# Red Cherry's: Nocturnal or just elusive?



## ~T~ (Dec 18, 2006)

I think they are just afraid of your fish.Mine are out and about all the time but their tankmates dont pose a threat to them.


----------



## wood (Nov 15, 2006)

They are definitely terrified of the gouramis. Those gouramis will undoubtedly eat any babies they see.


----------



## ~T~ (Dec 18, 2006)

I would have thought they might even eat the smaller adults too.


----------



## A Hill (Jul 25, 2005)

I agree with all above. They will come out when it's safe, they're quite smart really!

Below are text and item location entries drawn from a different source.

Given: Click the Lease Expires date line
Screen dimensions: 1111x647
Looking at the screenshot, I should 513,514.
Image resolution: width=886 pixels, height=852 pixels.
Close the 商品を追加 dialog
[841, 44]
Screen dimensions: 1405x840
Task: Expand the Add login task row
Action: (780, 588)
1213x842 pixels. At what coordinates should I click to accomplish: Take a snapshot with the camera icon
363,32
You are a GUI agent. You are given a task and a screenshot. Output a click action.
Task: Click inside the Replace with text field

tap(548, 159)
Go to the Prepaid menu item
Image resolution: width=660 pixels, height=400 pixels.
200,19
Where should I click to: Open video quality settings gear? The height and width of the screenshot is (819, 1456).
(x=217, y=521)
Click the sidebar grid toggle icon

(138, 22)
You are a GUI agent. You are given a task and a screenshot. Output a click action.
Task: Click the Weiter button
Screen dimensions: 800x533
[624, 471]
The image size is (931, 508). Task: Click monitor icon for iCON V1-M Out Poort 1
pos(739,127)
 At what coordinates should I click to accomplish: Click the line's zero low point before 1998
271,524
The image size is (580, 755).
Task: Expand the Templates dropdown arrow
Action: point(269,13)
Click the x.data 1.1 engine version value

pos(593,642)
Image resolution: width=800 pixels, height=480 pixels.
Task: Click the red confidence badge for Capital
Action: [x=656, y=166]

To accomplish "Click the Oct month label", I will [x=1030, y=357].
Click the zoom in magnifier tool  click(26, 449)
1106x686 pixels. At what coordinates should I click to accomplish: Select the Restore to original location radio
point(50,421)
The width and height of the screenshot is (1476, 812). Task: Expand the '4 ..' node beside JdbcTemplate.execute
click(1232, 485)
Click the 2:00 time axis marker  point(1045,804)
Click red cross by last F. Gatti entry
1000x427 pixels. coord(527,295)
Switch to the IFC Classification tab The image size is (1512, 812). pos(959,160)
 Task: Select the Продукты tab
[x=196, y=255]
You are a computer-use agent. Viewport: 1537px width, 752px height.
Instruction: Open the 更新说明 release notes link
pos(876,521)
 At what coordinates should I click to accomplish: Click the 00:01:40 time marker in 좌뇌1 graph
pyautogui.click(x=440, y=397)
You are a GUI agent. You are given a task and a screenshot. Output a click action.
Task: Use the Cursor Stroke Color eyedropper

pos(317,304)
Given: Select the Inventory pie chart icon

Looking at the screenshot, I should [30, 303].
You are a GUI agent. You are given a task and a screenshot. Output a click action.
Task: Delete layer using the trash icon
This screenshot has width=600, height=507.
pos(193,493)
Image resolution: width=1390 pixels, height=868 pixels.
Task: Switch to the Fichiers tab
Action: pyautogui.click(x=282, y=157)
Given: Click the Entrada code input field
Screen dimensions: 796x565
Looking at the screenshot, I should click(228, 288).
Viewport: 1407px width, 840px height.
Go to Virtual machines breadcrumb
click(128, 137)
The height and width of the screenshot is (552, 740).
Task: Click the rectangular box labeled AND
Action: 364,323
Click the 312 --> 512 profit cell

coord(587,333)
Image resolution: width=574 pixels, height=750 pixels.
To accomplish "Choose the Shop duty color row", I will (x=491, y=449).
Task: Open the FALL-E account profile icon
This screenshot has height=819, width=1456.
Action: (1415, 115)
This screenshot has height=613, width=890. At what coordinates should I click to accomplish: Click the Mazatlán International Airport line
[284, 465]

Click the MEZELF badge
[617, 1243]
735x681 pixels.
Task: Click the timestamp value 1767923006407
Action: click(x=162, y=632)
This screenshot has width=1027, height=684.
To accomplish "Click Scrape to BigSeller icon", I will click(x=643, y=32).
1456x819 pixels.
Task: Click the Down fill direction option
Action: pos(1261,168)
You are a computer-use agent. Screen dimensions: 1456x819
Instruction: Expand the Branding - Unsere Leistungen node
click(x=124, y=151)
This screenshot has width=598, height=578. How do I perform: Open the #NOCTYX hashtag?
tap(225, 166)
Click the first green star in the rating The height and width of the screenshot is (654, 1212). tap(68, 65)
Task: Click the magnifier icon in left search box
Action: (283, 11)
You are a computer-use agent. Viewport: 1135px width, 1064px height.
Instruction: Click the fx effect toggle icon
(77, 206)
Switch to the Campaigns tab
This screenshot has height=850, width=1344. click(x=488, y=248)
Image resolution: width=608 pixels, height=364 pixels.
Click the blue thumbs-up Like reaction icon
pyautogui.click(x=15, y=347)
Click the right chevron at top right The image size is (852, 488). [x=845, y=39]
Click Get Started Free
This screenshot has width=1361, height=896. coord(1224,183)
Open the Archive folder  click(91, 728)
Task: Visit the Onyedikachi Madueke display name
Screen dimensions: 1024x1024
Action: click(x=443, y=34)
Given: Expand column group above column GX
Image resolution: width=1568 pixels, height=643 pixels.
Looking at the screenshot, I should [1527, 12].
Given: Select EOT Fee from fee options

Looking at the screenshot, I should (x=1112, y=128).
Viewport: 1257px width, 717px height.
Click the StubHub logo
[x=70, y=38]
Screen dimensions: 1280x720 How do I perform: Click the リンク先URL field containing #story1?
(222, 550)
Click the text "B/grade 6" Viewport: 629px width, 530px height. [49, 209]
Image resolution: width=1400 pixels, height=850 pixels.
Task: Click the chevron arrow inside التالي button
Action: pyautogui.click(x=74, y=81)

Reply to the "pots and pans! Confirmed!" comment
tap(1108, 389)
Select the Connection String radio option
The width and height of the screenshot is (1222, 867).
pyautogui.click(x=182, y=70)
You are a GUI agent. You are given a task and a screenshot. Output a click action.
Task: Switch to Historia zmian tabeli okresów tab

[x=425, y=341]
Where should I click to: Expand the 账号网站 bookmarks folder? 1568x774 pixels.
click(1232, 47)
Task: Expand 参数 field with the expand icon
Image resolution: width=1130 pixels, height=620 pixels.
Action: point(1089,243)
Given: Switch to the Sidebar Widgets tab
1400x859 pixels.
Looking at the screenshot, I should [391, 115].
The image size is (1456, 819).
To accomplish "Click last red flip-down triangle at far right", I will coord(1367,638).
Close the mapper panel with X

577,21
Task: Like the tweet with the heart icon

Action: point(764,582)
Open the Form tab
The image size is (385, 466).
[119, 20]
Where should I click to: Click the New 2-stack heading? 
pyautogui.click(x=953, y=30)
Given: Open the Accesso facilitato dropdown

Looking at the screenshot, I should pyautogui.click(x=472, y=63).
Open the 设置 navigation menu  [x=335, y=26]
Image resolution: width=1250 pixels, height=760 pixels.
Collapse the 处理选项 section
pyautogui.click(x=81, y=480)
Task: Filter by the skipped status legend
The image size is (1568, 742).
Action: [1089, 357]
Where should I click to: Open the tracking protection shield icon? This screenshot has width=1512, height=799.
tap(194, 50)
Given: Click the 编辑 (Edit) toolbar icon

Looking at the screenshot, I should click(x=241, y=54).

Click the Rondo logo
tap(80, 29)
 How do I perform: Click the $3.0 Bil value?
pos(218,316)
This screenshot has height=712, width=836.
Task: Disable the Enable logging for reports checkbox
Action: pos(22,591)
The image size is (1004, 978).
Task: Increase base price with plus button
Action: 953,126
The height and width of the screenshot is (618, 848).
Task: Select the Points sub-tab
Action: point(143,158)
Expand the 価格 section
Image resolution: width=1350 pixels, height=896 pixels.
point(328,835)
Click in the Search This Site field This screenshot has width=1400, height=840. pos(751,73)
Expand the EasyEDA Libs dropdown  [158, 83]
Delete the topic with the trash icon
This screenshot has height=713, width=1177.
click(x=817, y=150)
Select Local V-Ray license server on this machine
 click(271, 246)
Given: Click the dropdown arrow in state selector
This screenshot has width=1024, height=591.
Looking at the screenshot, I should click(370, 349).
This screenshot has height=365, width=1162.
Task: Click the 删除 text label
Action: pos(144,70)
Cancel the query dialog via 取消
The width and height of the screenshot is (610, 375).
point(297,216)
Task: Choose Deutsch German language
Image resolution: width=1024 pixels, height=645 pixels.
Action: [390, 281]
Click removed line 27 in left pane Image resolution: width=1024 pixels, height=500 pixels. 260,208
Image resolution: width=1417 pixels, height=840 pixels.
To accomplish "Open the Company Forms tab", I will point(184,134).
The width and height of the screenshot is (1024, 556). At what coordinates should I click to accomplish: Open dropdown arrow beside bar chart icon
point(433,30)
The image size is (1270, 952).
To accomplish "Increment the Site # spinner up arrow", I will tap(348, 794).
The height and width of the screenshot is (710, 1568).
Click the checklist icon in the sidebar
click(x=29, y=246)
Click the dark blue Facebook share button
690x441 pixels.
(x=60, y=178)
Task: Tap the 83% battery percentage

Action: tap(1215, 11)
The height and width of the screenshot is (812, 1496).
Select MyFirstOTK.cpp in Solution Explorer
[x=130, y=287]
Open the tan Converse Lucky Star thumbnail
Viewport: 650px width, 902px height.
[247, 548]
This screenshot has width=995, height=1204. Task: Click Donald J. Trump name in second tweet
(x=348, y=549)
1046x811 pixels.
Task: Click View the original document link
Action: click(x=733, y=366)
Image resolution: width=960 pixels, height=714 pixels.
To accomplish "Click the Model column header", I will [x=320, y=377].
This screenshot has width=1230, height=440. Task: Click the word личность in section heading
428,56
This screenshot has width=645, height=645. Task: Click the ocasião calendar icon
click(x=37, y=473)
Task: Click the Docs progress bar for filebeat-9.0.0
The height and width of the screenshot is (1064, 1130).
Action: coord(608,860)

My shrimp never seem to sleep, they tend to go group feeding so to speak at night more often though..


-Andrew


----------



## Cydric (Dec 6, 2006)

My shrimp are out 24/7 too. I swear they don't ever sleep because they're constantly on the move. I have so many RCS I can't tell if they're more active at night or during the day cause I see them all the time.


----------



## Color Me Blue (Nov 10, 2005)

Ditto with the constant activity, 24/7.


----------



## mcoletti (Mar 2, 2007)

*Found 'em*

I guess I just wasn't looking hard enough or in the right spots. I spent a few minutes looking and I was easily able to locate ten or more of them. It seems that they like sticking around a plastic ornament near the center of the tank and the Java Ferns around it. Considering what everyone has said about the Gourami, I guess this is where they feel safe. I snapped a few pics and they seem to have pretty good color.



















One near an Amano


----------



## Color Me Blue (Nov 10, 2005)

Ah! You can see her saddle too. It won't be long before they drop, so you can see her eggs soon.  If all goes well, you'll have lil cherries all over the place! hehehe That's if your fish don't fnd them first and make a snack out of them


----------



## A Hill (Jul 25, 2005)

They look happy where they are!!

-Andrew


----------



## mr.sandman (Nov 7, 2006)

so what time do you guys feed them if they're out 24/7?


----------



## A Hill (Jul 25, 2005)

Whenever I feel like it.

SERIOUSLY! I fed them last night some algae that I've been culturing on my HOB and a few days ago I fed them around 3pm, I feed them whenever...

-Andrew


----------



## Guest (Oct 21, 2013)

*The shrimp*

I feed mine whenever aswell I feed them almost every day usually every seccond day but day or night doesnt matter because they wil swarm the food when ever i put it in! Just a quick question... How long after they develop the saddle until they will be "eggs" on the bottem of the female.


----------